Supplied material
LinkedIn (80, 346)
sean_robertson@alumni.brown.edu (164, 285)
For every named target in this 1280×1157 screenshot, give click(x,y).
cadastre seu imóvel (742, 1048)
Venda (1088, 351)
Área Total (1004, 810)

Action item
All of the lines above are to be restated word for word.

Response to the task
LinkedIn (80, 346)
sean_robertson@alumni.brown.edu (164, 285)
For every named target in this 1280×1157 screenshot, give click(x,y).
cadastre seu imóvel (742, 1048)
Venda (1088, 351)
Área Total (1004, 810)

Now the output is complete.